There are only a few people in the world that play this kind of deep stack poker really, with blinds of $500/$1,000 you really need to have your game together to pull up a chair and start stacking chips. The 20 buyin rule would suggest you have around a $4 million dollar poker bankroll to properly sit in a game this big. That alone would keep even a lot of the best players in the world away from the game.
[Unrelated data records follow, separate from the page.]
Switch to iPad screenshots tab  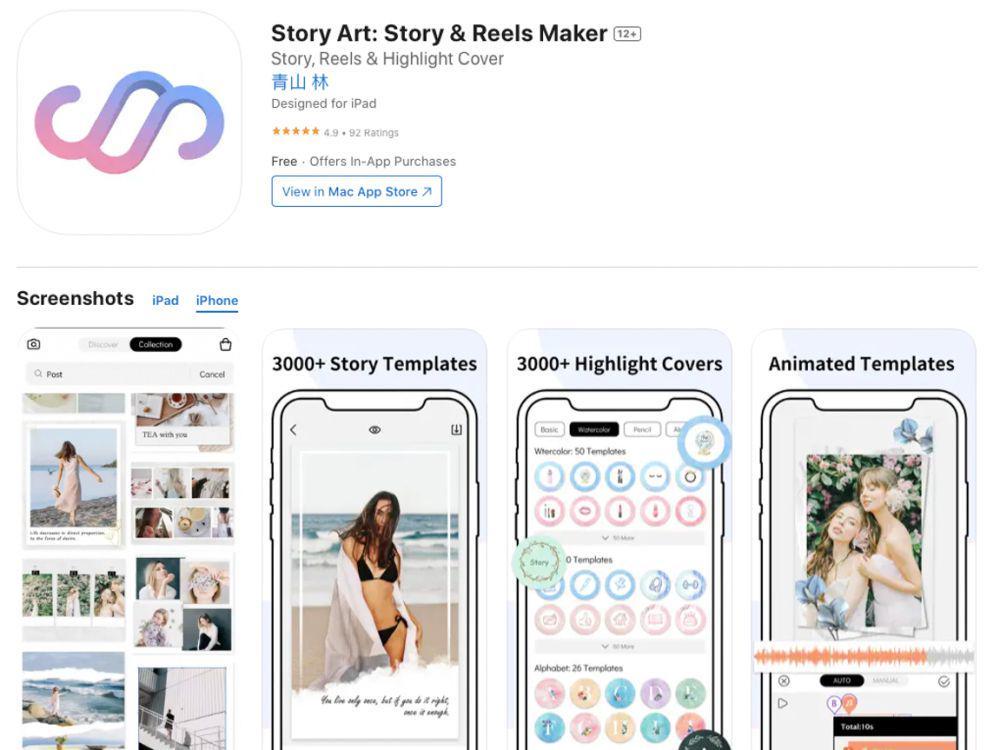[x=165, y=300]
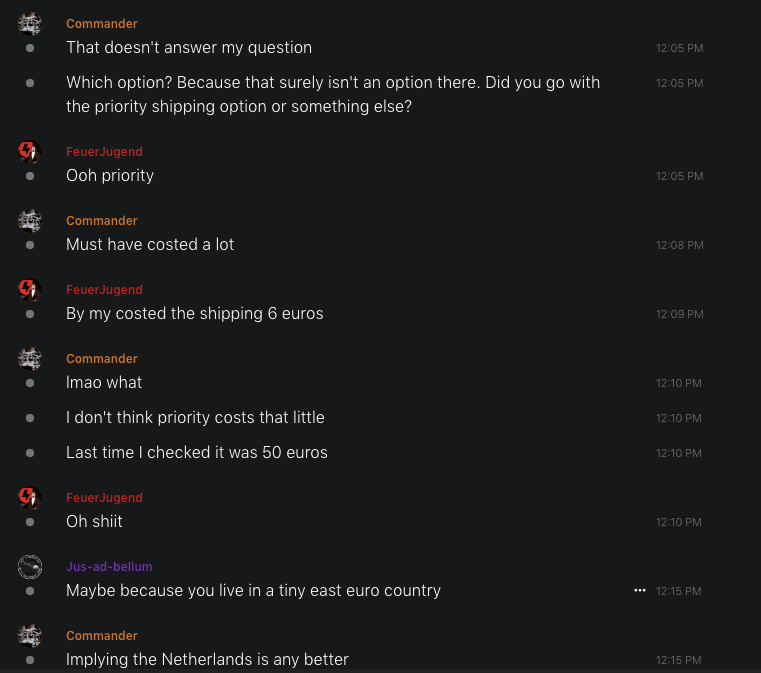
Task: Click the bullet dot beside "Oh shiit"
Action: pos(30,522)
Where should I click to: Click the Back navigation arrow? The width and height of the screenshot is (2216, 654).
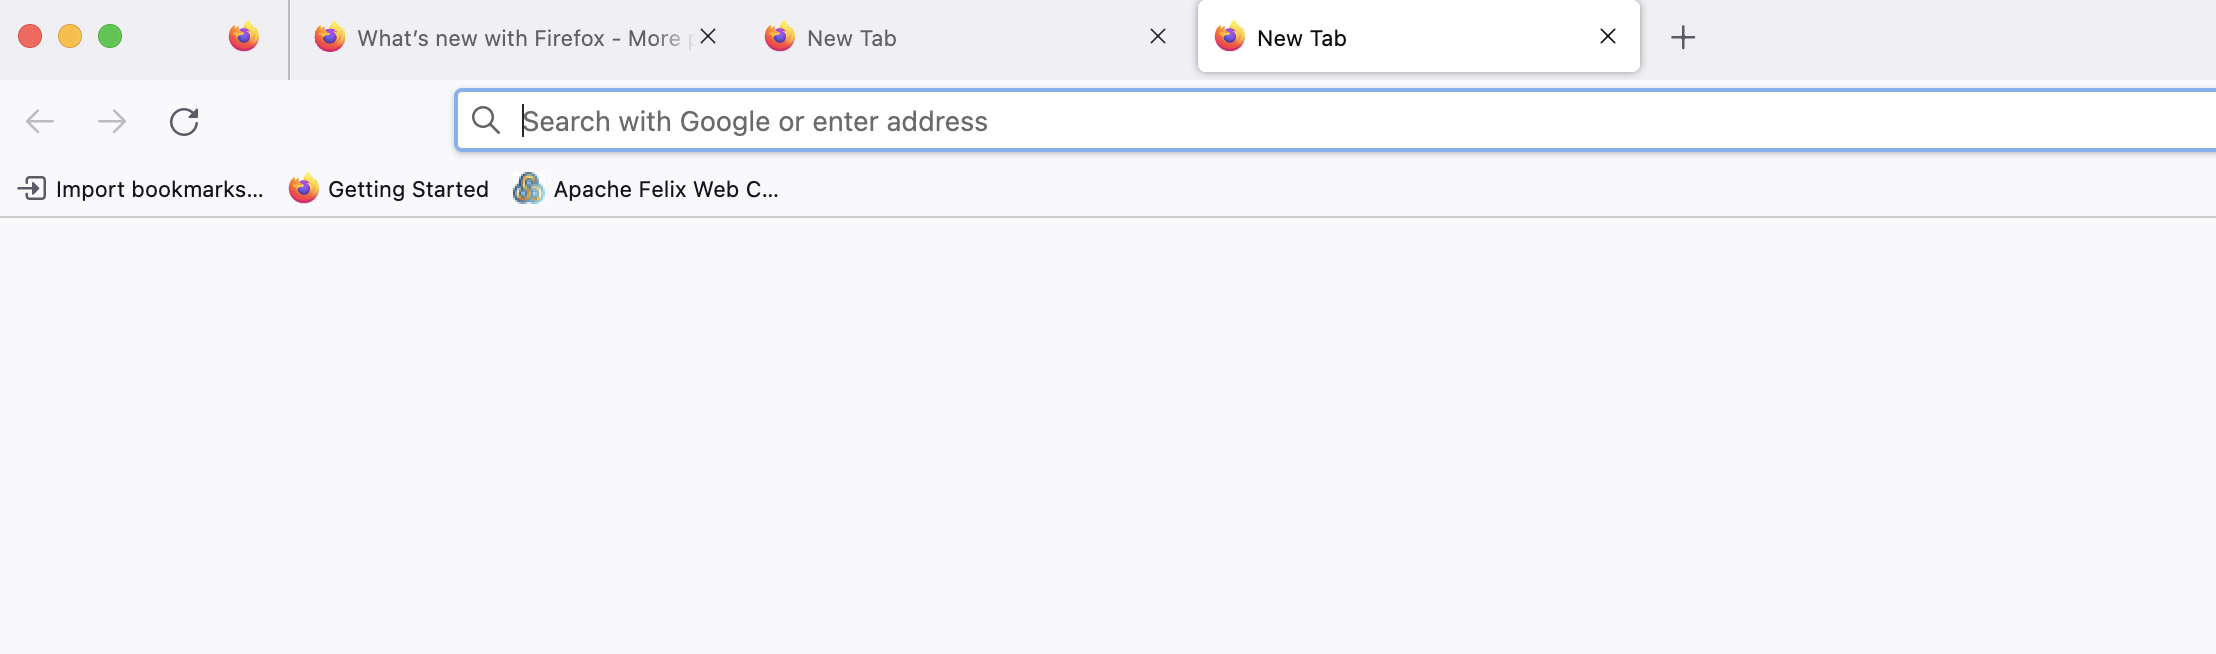coord(40,122)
 The other limiting factor is cohones. Yeah I said it, you need a big set of brass ones to get into a game this big. Not everyone can do it, even if you have the cash.

When you talk to the top pros they will tell you that you need to think in terms of chips and not money to play at stakes like that. I wonder if they felt the same way I did as they moved up levels. I certainly have had a hard time adjusting to the stakes as they get higher in both the home game and online. I played like a little girl the other day as I moved up to the next level online even though I have way above the bankroll to play at the game. I guess it is just that I am so used to seeing a certain dollar value that I always think that the best are so more imposing at the new level.

The brings us to the hand of the night from Episode 6, which was so dubbed the durrrrstein war by Gabe and AJ.

If you have been following along at home you will know that earlier in the season durrrr had his aces cracked by Barry when Greenstein picked the wrong time to push back at Dwan and got lucky to hit his two pair, then go on to make a kind of goofy speech that “math is idiotic” for all the “kids on the Internet” gee thanks Barry.

So the table is set, the appetizer is served and here comes the main course.

It starts with Peter Eastgate picking up AK and raising it to $3,500

Barry picks up AA and pops it up to $15,000

Dwan has KQ of spades and calls, and so does Peter making the pot $47,500

Flop comes 42Q with the 42 of spades, giving Dwan top pair and a flush draw, thats a pretty good flop for durrrr and he makes it $28,700 to see if anyone else likes the flop.

Eastgate folds and Barry raises it up to $100,000 all day.

Dwan thinks for a while and pops that up to $244,600

Barry come over the top to $436,100 and durrrr calls making the pot $919,600

Now the odds of each player winning here are 50/50 a coin toss really, I have a hard enough time shipping my money in the middle when I know I am ahead for fear of getting sucked out, can you imagine doing it with almost half a million dollars?

Anyways, I won’t spoil the ending for you because it doesn’t really matter for this story, the real point is that you have to play the odds and play the hands like you only had a Starbucks coffee worth of money in front of you or you are never going to be a winner in this game. You need respect for money, but you can’t play scared.